U.S. and Brazilian politics have exhibited uncanny similarities over the past decade, marked by growing polarization, the rise of right-wing populism and the crisis of moderate conservatism. President Jair Bolsonaro’s ascent reflected both a long-standing Latin American tradition of nationalist, military-linked leadership and President Donald Trump’s transnational influence on populist movements. Trump’s 2016 victory helped legitimize Bolsonaro’s 2018 victorious candidacy and emboldened the administration. President Joe Biden’s 2020 election disrupted this ideological alignment, isolating Bolsonaro diplomatically and exposing the limits of his pro-Trump strategy.
The Biden administration’s early recognition of Bolsonaro’s authoritarian tendencies, and concerns that Bolsonaro would attempt to illegally hold on to power if he lost the 2022 elections, led Washington to discreetly pressure Brazil’s military leadership to respect the electoral outcome—an approach vindicated when Bolsonaro did, in fact, refuse to concede and his supporters stormed Brasília on January 8, 2023, mirroring the January 6 insurrection in Washington two years earlier. The institutional resilience of Brazil’s Supreme Court and electoral authorities contained the crisis, culminating in Bolsonaro’s 2025 conviction for plotting a coup— a landmark decision by Brazil’s judiciary that broke the country’s long history of pardoning and reintegrating coup perpetrators into political life. By then, however, Trump was back in office and the verdict reignited bilateral tensions. The second Trump administration’s application of 50% tariffs on many Brazilian products, visa revocations targeting Supreme Court justices, and Magnitsky Act sanctions against Supreme Court Justice Alexandre de Moraes—all under the pretext of “judicial persecution.” President Luiz Inácio Lula da Silva, who defeated Bolsonaro, now faces the challenge of dealing with Washington’s aggressive tariff policy, while containing the domestic costs of U.S. economic retaliation.

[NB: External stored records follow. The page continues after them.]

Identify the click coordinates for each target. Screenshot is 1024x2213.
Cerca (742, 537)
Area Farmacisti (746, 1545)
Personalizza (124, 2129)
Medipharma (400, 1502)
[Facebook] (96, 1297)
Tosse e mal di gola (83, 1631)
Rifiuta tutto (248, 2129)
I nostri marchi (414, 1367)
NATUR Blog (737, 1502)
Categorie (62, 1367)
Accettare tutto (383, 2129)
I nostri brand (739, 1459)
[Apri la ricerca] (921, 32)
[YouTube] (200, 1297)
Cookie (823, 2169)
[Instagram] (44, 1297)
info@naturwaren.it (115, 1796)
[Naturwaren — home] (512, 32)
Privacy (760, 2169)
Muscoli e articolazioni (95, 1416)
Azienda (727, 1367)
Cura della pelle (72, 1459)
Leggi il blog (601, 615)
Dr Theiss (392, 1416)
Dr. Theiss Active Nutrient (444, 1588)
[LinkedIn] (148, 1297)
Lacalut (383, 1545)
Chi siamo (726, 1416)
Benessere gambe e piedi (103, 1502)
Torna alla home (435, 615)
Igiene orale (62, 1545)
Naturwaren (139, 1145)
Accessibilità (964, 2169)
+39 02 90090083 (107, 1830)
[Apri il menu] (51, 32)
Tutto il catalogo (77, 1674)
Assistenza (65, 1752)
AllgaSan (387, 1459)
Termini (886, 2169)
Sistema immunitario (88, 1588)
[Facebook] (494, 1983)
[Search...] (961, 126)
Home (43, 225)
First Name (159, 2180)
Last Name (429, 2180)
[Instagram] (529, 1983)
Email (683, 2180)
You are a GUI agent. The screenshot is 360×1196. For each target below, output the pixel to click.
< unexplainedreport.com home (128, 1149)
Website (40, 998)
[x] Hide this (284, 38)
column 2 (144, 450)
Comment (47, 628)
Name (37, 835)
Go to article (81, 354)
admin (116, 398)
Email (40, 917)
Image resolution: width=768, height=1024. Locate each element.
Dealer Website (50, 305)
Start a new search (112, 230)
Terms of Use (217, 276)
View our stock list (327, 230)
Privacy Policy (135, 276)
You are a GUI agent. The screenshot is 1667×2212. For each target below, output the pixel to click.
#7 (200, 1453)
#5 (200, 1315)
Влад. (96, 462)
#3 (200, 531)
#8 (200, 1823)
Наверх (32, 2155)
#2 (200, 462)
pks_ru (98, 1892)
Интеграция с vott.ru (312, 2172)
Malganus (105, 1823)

While only 12% of Brazil’s exports go to the United States – far less than what Brazil exports to China – U.S. tariffs have inflicted measurable economic damage, with Brazilian exports to the United States dropping by roughly 20 percent to $2.6 billion in September 2025 from $3.2 billion in September 2024. Although certain sectors—such as wood pulp and select iron-and-steel categories—were temporarily exempted, the tariff shock disrupted supply chains, casting considerable uncertainty over Brazil’s economic ties to the United States. Lula’s government has responded by accelerating efforts to diversify export markets, seeking new trade ties with partners such as Vietnam, Mexico, Argentina and the European Union. Brazil’s public and private sectors alike have come to view diversification as a strategic imperative rather than a policy choice.